__TASK DATA__:
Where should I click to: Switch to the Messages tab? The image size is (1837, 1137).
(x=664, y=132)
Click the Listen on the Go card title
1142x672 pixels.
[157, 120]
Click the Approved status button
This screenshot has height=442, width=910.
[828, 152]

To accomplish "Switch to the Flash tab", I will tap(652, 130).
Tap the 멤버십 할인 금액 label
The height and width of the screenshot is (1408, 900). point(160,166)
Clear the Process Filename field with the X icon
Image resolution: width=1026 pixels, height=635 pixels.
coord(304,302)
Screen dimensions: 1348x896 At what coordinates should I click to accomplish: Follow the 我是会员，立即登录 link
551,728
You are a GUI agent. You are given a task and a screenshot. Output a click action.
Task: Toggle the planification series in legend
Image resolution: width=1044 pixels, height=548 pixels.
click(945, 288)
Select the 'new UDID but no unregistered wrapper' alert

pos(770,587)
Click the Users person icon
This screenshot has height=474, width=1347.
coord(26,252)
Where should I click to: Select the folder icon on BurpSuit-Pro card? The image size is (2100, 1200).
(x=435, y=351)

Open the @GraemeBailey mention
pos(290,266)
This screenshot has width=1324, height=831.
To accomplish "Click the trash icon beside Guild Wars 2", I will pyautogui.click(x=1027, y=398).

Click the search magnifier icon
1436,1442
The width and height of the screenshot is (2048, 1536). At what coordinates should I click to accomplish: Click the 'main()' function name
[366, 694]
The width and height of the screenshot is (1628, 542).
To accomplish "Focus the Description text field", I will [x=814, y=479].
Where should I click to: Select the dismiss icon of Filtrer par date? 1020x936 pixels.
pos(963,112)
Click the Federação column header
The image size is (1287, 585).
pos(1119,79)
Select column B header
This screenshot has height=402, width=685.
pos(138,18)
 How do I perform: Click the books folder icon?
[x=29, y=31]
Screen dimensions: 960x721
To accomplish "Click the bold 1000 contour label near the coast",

__WORK TO COMPLETE__:
Could you put each line of the records above into a Markdown table with the columns Row and Line, numbering the rows and leaving out blank lines?

__COMPLETE OUTPUT__:
| Row | Line |
|---|---|
| 1 | Where should I click to: Switch to the Messages tab? The image size is (1837, 1137). |
| 2 | (x=664, y=132) |
| 3 | Click the Listen on the Go card title |
| 4 | 1142x672 pixels. |
| 5 | [157, 120] |
| 6 | Click the Approved status button |
| 7 | This screenshot has height=442, width=910. |
| 8 | [828, 152] |
| 9 | To accomplish "Switch to the Flash tab", I will tap(652, 130). |
| 10 | Tap the 멤버십 할인 금액 label |
| 11 | The height and width of the screenshot is (1408, 900). point(160,166) |
| 12 | Clear the Process Filename field with the X icon |
| 13 | Image resolution: width=1026 pixels, height=635 pixels. |
| 14 | coord(304,302) |
| 15 | Screen dimensions: 1348x896 At what coordinates should I click to accomplish: Follow the 我是会员，立即登录 link |
| 16 | 551,728 |
| 17 | You are a GUI agent. You are given a task and a screenshot. Output a click action. |
| 18 | Task: Toggle the planification series in legend |
| 19 | Image resolution: width=1044 pixels, height=548 pixels. |
| 20 | click(945, 288) |
| 21 | Select the 'new UDID but no unregistered wrapper' alert |
| 22 | pos(770,587) |
| 23 | Click the Users person icon |
| 24 | This screenshot has height=474, width=1347. |
| 25 | coord(26,252) |
| 26 | Where should I click to: Select the folder icon on BurpSuit-Pro card? The image size is (2100, 1200). |
| 27 | (x=435, y=351) |
| 28 | Open the @GraemeBailey mention |
| 29 | pos(290,266) |
| 30 | This screenshot has width=1324, height=831. |
| 31 | To accomplish "Click the trash icon beside Guild Wars 2", I will pyautogui.click(x=1027, y=398). |
| 32 | Click the search magnifier icon |
| 33 | 1436,1442 |
| 34 | The width and height of the screenshot is (2048, 1536). At what coordinates should I click to accomplish: Click the 'main()' function name |
| 35 | [366, 694] |
| 36 | The width and height of the screenshot is (1628, 542). |
| 37 | To accomplish "Focus the Description text field", I will [x=814, y=479]. |
| 38 | Where should I click to: Select the dismiss icon of Filtrer par date? 1020x936 pixels. |
| 39 | pos(963,112) |
| 40 | Click the Federação column header |
| 41 | The image size is (1287, 585). |
| 42 | pos(1119,79) |
| 43 | Select column B header |
| 44 | This screenshot has height=402, width=685. |
| 45 | pos(138,18) |
| 46 |  How do I perform: Click the books folder icon? |
| 47 | [x=29, y=31] |
| 48 | Screen dimensions: 960x721 |
| 49 | To accomplish "Click the bold 1000 contour label near the coast", |